Exercise » Extract each of the entries below and reproduce every line verbatim, without altering a single character.

================

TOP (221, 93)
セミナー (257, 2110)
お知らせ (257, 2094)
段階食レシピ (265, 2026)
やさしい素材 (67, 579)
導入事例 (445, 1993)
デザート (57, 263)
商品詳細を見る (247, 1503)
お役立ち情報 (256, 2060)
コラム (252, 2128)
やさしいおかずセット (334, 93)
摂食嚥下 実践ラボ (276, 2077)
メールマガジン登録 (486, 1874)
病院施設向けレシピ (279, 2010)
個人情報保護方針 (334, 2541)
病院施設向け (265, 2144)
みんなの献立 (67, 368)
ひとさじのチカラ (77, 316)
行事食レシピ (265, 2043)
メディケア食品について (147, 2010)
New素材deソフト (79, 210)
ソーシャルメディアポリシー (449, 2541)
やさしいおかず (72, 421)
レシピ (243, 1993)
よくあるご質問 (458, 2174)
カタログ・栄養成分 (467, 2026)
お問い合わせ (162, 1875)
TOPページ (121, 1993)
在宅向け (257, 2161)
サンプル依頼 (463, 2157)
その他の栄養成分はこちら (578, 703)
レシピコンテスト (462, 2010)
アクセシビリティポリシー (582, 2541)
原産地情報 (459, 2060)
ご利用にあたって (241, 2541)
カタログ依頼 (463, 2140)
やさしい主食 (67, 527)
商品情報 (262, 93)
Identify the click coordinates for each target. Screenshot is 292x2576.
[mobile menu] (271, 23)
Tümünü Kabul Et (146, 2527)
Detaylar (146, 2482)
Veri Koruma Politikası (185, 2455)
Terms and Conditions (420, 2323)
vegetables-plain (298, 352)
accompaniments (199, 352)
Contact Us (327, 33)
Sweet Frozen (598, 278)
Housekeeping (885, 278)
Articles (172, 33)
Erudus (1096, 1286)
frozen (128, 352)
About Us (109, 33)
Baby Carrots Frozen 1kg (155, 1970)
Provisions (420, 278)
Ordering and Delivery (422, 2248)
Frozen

================

In response »
TOP (221, 93)
セミナー (257, 2110)
お知らせ (257, 2094)
段階食レシピ (265, 2026)
やさしい素材 (67, 579)
導入事例 (445, 1993)
デザート (57, 263)
商品詳細を見る (247, 1503)
お役立ち情報 (256, 2060)
コラム (252, 2128)
やさしいおかずセット (334, 93)
摂食嚥下 実践ラボ (276, 2077)
メールマガジン登録 (486, 1874)
病院施設向けレシピ (279, 2010)
個人情報保護方針 (334, 2541)
病院施設向け (265, 2144)
みんなの献立 (67, 368)
ひとさじのチカラ (77, 316)
行事食レシピ (265, 2043)
メディケア食品について (147, 2010)
New素材deソフト (79, 210)
ソーシャルメディアポリシー (449, 2541)
やさしいおかず (72, 421)
レシピ (243, 1993)
よくあるご質問 (458, 2174)
カタログ・栄養成分 (467, 2026)
お問い合わせ (162, 1875)
TOPページ (121, 1993)
在宅向け (257, 2161)
サンプル依頼 (463, 2157)
その他の栄養成分はこちら (578, 703)
レシピコンテスト (462, 2010)
アクセシビリティポリシー (582, 2541)
原産地情報 (459, 2060)
ご利用にあたって (241, 2541)
カタログ依頼 (463, 2140)
やさしい主食 (67, 527)
商品情報 (262, 93)
Identify the click coordinates for each target. Screenshot is 292x2576.
[mobile menu] (271, 23)
Tümünü Kabul Et (146, 2527)
Detaylar (146, 2482)
Veri Koruma Politikası (185, 2455)
Terms and Conditions (420, 2323)
vegetables-plain (298, 352)
accompaniments (199, 352)
Contact Us (327, 33)
Sweet Frozen (598, 278)
Housekeeping (885, 278)
Articles (172, 33)
Erudus (1096, 1286)
frozen (128, 352)
About Us (109, 33)
Baby Carrots Frozen 1kg (155, 1970)
Provisions (420, 278)
Ordering and Delivery (422, 2248)
Frozen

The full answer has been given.